I watched as Pearson walked over to Nels and conferred with him.  People kept crossing in front of them, and my eyes had filled up, so I couldn’t get a sense of how the conversation was going.  Then the two men shook hands, and Pearson walked out.

A minute later Nels came into my room.  "Let me ask you again.  No chance of doing yourself in?"

"No."

"As in zero percent possibility."

"Zero."

"Fair enough."

"That's it?  I can go?"

"You're a free man.  According to Pearson, there's no way we can hold you.  Your urine and blood are clean, and you say you're safe.  So that's that."  He reached into his lab coat and pulled out a card.  "He said to give you this."

I took the card.  It had Ted Pearson's name engraved in simple black letters, with his phone number underneath it.  I turned the card over.  On the back he had written a quotation from the poet Rilke: 
Everything terrible is something that needs our love
.

I slipped the card in my pocket.

"Still angry?" Nels asked.

"A little less every day," I said.

 

*            *            *

 

I walked out to the waiting room and spotted Elijah sweet-talking the receptionist, a pretty blonde named Jackie.  She and I had kept up a harmless flirtation over the years.  I started over to them.

"If this don't give me hope we will all be liberated one sweet day," Elijah bellowed.

"Hello, Frank," Jackie said.

"Jax," I nodded.

"Can't seem to stay out of trouble, huh?"  She tilted her head slightly.

Elijah looked at her, then at me.  "Maybe I should take over the desk and let you two find a call room."

Jackie chuckled.

I laid a hand on Elijah's beefy shoulder.  "Thanks for the help in there.  I appreciate it."

"No problem."

"One thing, though."

"Fire away."

I reached into my pocket, took out my penknife and clicked it open.  "You didn't search me before you locked me up.  It didn't matter this time, but the next guy might leave you minus an eye.  Or some other piece of vital equipment."  I glanced at the bulge in his pants.  "A little teaching point for your trouble."

"Thanks.  I think."

I playfully poked his arm with the knife.  "Teaching
point
.  Get it?"

He squinted at me.  "You sure you didn't escape?"

"I know I did."

We shook hands.

"Where you headed?" he asked.

"Upstairs.  Ob-Gyn."

He chuckled.  "And you're tellin’ me to watch
my
back."

 

*            *            *

 

Kathy wasn't in her office.  Kris, her secretary, told me she'd arrived late and had rushed to the delivery suite.  I took the department's private elevator up two floors to the doctors’ lounge.  It was empty, but Kathy's black leather bag was in front of her locker.  I pushed through the double doors into the amphitheater over the delivery room.  The lights were off, so I used the seats along the center aisle to guide me to the angled wall of glass up front.
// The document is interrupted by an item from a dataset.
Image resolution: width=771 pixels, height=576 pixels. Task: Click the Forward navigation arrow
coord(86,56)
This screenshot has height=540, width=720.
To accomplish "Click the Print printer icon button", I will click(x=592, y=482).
The obstetrical team was working on what looked like a difficult case.  Usually, the anesthesiologist would be slouched in his chair, barely awake, but he was on his feet, checking gauges.  The scrub nurse feverishly arranged surgical instruments on a tray next to the patient.  Kathy had been standing between the patient's legs, but now moved to the woman's side.
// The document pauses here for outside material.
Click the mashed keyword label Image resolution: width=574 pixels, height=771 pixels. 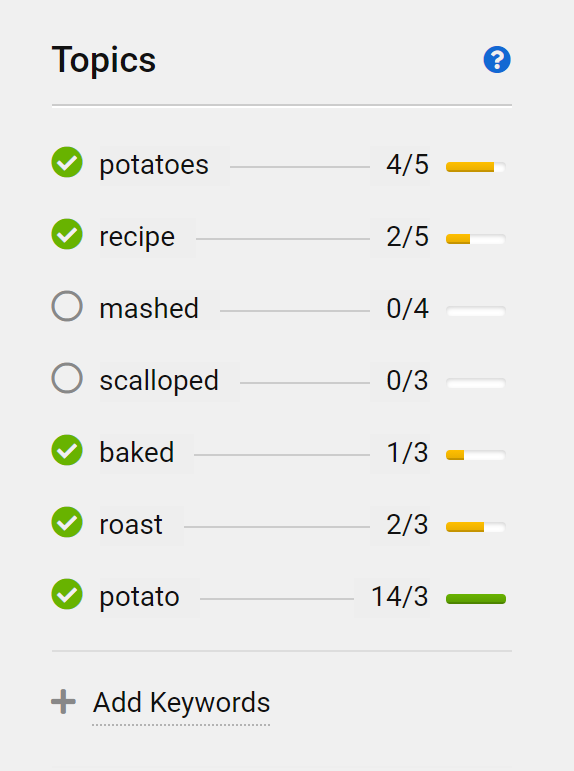click(x=149, y=309)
I looked down at the patient's naked groin, then at Kathy as she doused the woman's abdomen with Betadine.  The ruby liquid spread out and ran between the woman's thighs.  As a psychotherapist, I had always felt at home coaxing the healing process, waiting out the truth about a patient's life for months or years.  The goals of treatment were subjective ones.  Recovery could be a matter of opinion.  Kathy's work was definitive —
delivering
new life, when it needed to happen, in whatever way it needed to happen.  Was that why she felt comfortable invading my life as dramatically as she had?